This API is based on the work found here.
It’s designed to be used with Request Directory and you can find more details here
pip install -r requirements.txt
python src/main.py
By default, the API runs on port 7002.
docker run -it -p7002:7002 ghcr.io/arsenstorm/facelandmarks:latest
To use the API, you need to send a POST request containing form data to the
/landmarks
endpoint with the following parameters:
image
: The image to detect landmarks on.
As an example, we’ll upload this image:
curl -X POST http://localhost:7002/landmarks -F "[email protected]/facelandmarks/example_input.jpg"
We get the following response:
{
"bounds": {
"x1": 339,
"x2": 670,
"y1": 188,
"y2": 605
},
"confidence": 0.9646592140197754,
"face": {
"left_eye": {
"x": 425,
"y": 375
},
"left_mouth": {
"x": 476,
"y": 494
},
"nose": {
"x": 518,
"y": 412
},
"right_eye": {
"x": 560,
"y": 315
},
"right_mouth": {
"x": 615,
"y": 438
}
},
"image": "/9j/4AAQSkZJRgA...", // shortened for brevity
"landmarks": [
{
"x": 362,
"y": 395
},
// ...
{
"x": 550,
"y": 324
}
],
"success": true
}
A total of 98 landmarks are returned, alongside the face bounds and the confidence of the detection.
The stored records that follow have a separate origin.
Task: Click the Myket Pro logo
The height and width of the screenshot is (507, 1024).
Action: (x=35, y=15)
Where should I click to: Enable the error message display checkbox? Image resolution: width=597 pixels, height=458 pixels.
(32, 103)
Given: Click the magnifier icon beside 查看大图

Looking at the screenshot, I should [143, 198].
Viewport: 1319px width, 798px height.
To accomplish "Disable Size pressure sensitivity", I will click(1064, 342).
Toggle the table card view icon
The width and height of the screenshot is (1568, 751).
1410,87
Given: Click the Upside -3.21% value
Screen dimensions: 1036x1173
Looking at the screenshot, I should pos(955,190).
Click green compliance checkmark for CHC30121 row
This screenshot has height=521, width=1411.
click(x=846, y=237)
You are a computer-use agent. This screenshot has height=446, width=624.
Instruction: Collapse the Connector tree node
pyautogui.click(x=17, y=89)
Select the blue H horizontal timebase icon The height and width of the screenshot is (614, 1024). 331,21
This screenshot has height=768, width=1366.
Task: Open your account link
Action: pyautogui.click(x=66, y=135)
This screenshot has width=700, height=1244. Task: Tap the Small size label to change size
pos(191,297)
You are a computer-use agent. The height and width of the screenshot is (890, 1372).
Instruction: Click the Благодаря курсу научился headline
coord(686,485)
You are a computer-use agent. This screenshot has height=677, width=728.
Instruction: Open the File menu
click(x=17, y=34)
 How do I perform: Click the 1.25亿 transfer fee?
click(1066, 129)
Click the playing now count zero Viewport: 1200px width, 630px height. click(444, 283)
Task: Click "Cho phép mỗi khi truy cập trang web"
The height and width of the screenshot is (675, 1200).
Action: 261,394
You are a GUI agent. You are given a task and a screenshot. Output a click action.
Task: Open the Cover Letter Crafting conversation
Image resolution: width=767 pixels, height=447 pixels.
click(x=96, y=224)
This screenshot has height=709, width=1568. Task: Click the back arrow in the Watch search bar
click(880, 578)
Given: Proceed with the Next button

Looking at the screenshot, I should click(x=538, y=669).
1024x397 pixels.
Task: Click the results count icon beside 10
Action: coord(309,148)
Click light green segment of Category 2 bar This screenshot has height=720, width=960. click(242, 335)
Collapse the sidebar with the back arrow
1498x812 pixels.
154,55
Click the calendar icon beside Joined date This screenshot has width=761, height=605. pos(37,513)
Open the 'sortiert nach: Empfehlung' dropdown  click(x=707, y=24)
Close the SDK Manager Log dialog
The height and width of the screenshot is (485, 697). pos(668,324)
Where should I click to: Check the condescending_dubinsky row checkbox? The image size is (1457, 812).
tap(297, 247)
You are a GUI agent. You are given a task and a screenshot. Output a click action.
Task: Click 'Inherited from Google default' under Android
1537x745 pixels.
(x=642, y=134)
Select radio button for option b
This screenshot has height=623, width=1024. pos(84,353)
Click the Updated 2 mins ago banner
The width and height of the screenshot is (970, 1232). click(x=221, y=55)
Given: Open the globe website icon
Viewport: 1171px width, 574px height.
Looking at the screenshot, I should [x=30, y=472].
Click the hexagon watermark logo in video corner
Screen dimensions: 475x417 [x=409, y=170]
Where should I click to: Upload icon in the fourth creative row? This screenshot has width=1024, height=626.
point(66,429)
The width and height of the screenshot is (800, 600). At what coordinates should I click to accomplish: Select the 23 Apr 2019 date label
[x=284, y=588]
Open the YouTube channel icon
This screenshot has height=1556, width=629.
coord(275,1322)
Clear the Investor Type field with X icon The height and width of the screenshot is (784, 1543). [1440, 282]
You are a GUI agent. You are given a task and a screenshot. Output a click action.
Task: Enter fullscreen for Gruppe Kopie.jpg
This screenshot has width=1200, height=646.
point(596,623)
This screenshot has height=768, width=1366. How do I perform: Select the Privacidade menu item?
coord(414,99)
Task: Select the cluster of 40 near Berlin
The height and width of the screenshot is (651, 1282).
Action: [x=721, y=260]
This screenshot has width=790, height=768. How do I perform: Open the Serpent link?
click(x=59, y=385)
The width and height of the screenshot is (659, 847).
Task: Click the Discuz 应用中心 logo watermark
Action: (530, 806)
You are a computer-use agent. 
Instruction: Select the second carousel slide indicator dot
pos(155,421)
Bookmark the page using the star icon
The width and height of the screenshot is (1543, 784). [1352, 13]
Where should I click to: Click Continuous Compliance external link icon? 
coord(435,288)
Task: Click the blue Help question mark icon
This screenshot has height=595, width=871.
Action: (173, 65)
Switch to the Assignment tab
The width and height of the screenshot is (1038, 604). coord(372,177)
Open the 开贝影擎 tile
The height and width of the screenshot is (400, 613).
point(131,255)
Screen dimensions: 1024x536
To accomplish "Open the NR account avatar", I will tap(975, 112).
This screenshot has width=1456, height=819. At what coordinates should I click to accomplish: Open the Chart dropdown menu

The image is returned as a base64 encoded string, which can be decoded where it’ll look like this:
Tip
You can test out the API using Request Directory without needing to run it locally.
- Testing indicates that the API needs roughly 2GB of memory to run most optimally.
- When no API requests are running, the memory usage is roughly in the range of 0.8-1.0GB.